- Catcher / Left fielder
- Born: June 29, 1867 Louisville, Kentucky
- Died: July 9, 1893 (aged 26) Louisville, Kentucky
- Batted: UnknownThrew: Unknown

MLB debut
- October 5, 1886, for the Louisville Colonels

Last MLB appearance
- October 5, 1886, for the Louisville Colonels

MLB statistics
- At-bats: 4
- Hits: 1
- Stats at Baseball Reference

Teams
- Louisville Colonels (1886);

= Tom Terrell (baseball) =

American baseball player (1867–1893)

John Thomas Terrell (June 29, 1867 – July 9, 1893) was a professional baseball player who played catcher and left fielder.
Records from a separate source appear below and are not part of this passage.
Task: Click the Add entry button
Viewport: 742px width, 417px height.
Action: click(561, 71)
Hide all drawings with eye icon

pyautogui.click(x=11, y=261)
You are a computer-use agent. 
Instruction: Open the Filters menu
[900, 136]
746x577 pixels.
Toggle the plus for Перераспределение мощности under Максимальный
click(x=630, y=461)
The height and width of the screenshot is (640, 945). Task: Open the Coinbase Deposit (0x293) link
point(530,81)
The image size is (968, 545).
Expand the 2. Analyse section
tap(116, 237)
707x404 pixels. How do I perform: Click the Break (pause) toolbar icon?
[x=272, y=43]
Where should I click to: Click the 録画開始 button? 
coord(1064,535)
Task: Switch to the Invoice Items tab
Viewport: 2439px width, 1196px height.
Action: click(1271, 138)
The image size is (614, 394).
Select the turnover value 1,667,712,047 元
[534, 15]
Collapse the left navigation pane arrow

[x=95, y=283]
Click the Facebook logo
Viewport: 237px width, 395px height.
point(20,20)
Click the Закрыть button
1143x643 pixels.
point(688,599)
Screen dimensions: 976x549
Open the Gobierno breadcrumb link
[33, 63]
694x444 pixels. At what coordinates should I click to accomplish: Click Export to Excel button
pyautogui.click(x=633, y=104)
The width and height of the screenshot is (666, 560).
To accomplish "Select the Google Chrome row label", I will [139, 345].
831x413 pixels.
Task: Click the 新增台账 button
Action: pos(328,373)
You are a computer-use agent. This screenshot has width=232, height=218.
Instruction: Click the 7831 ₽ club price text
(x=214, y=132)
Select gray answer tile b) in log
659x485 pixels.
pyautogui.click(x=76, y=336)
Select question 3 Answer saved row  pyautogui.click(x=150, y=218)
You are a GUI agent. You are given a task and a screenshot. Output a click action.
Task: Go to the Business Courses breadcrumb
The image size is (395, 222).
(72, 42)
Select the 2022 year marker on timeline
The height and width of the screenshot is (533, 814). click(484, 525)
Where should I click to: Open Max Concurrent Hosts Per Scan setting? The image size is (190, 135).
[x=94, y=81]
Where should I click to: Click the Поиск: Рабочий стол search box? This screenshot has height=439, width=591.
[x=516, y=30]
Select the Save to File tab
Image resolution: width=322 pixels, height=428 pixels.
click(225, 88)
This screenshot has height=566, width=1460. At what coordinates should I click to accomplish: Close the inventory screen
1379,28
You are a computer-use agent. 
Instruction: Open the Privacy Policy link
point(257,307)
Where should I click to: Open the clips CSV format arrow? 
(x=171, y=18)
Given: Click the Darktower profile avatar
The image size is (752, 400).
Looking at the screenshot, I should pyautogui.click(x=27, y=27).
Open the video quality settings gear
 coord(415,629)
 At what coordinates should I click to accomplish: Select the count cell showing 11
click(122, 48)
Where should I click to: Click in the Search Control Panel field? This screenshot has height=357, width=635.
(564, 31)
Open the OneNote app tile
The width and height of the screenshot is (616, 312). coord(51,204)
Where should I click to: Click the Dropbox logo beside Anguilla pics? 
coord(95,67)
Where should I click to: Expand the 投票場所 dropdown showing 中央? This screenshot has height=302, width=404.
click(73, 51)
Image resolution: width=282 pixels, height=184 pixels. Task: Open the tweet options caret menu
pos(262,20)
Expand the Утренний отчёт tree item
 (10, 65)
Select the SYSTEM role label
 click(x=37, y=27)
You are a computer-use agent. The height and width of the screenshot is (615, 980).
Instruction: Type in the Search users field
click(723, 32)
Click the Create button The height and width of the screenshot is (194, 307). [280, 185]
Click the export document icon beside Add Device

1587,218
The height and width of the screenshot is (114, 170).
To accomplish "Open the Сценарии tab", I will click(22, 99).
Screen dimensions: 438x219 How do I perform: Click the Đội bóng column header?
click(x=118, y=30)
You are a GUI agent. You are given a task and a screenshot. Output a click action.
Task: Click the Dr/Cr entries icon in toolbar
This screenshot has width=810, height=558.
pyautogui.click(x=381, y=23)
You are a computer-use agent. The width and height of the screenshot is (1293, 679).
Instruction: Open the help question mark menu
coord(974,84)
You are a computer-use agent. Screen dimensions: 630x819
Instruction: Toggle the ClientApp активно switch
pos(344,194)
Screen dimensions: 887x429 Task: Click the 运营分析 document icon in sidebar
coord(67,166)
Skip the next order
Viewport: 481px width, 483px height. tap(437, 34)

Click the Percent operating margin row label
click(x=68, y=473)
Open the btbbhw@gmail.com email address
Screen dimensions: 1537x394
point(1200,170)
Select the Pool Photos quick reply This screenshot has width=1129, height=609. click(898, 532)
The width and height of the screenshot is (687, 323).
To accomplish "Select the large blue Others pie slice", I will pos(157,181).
Terrell played one season in pro-baseball and spent part of that season in Major League Baseball.

==Professional career==
In 1886, Terrell played for the Macon, Georgia, baseball club, and the Louisville Colonels. With the Macon club, Terrell played in 12 games, 5 at the catcher position, and 9 in the outfield. On the offensive side, Terrell batted .237 with 9 hits, and 1 double in 12 games. With the major league Colonels, Terrell played 1 games, and in 4 at-bats he attained 1 hit. He played at both the catcher, and outfield position in that game.

==Death==
Terrell died on July 9, 1893, in Louisville, Kentucky, also the place of his birth. He was buried in Saint John Cemetery in Louisville.